_TEXTO FUENTE:_

Por falta de espacio se me pasaron aquí varias cuestiones, por ejemplo comentar sobre los que en su momento dieron por muerto a Dios, como Nietzsche, o tantos anarquistas y marxistas que intentaron demostrar sistemáticamente que un mundo sin Dios era más vivible y, por lo tanto, más humano. ¿Será que Dios estuvo y ya no está, y vemos esa uñita como se ve la luz de alguna estrella que ya desapareció hace millones de años pero su luz todavía nos llega? Tendrían razón entonces los que decían que Dios creó el mundo y después se retiró y dejó que las cosas siguieran su curso. Como si nos hubiera regalado el libre albedrío no por divina generosidad sino porque este kilombo es ingobernable, y ya no quiere hacerse cargo: ¡arréglense!, habría dicho con voz estentórea antes de hacer mutis por el foro. Bueno, un Dios abandónico no es la mejor de las imágenes como para que nos decidamos a creer en él. Y, si somos más drásticos todavía, Nietzsche no estaría tan errado y Dios en realidad habría muerto. En ese caso la uñita quedó por ahí a la deriva y sería una reliquia que si no la guardamos en algún momento desaparecerá. Todo pasa, el tiempo huye, es fugitivo decían los antiguos, y eso vale para todos, incluido Dios, a pesar de esas alforjas en las que tan cuidadosamente guarda nuestro tiempo derrochado.

_QUÉ HARÁS:_
1) Traduce al inglés esta oración del texto fuente: "Bueno, un Dios abandónico no es la mejor de las imágenes como para que nos decidamos a creer en él."
2) Para cada afirmación, responde sí o no según el texto fuente y cita entre comillas las palabras que lo deciden.
(a) Varias cuestiones quedaron sin tratar por falta de espacio.
(b) Anarquistas y marxistas intentaron demostrar que un mundo con Dios era más humano.
(c) Según el texto, fueron los modernos quienes decían que el tiempo es fugitivo.
3) Responde según el texto fuente:
(a) ¿Qué pensador se nombra entre quienes dieron por muerto a Dios?
(b) ¿Con qué se compara la forma en que vemos la uñita?
(c) ¿Qué ocurrirá con la reliquia si no la guardamos?

_DATOS SIN PROCESAR:_
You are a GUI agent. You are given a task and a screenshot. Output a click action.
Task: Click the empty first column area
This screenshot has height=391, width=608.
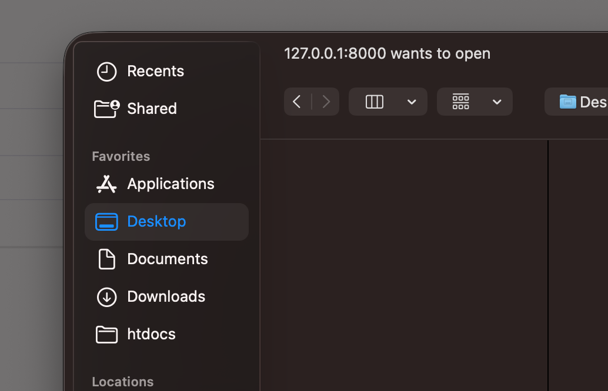(403, 264)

_RESPUESTAS:_
1) Well, an abandoning God is not the best of images to make us decide to believe in him.

2)
(a) Sí: "Por falta de espacio se me pasaron aquí varias cuestiones".
(b) No: "un mundo sin Dios era más vivible y, por lo tanto, más humano".
(c) No: "es fugitivo decían los antiguos".

3)
(a) Nietzsche.
(b) Con la luz de una estrella que ya desapareció hace millones de años, pero cuya luz todavía nos llega.
(c) En algún momento desaparecerá.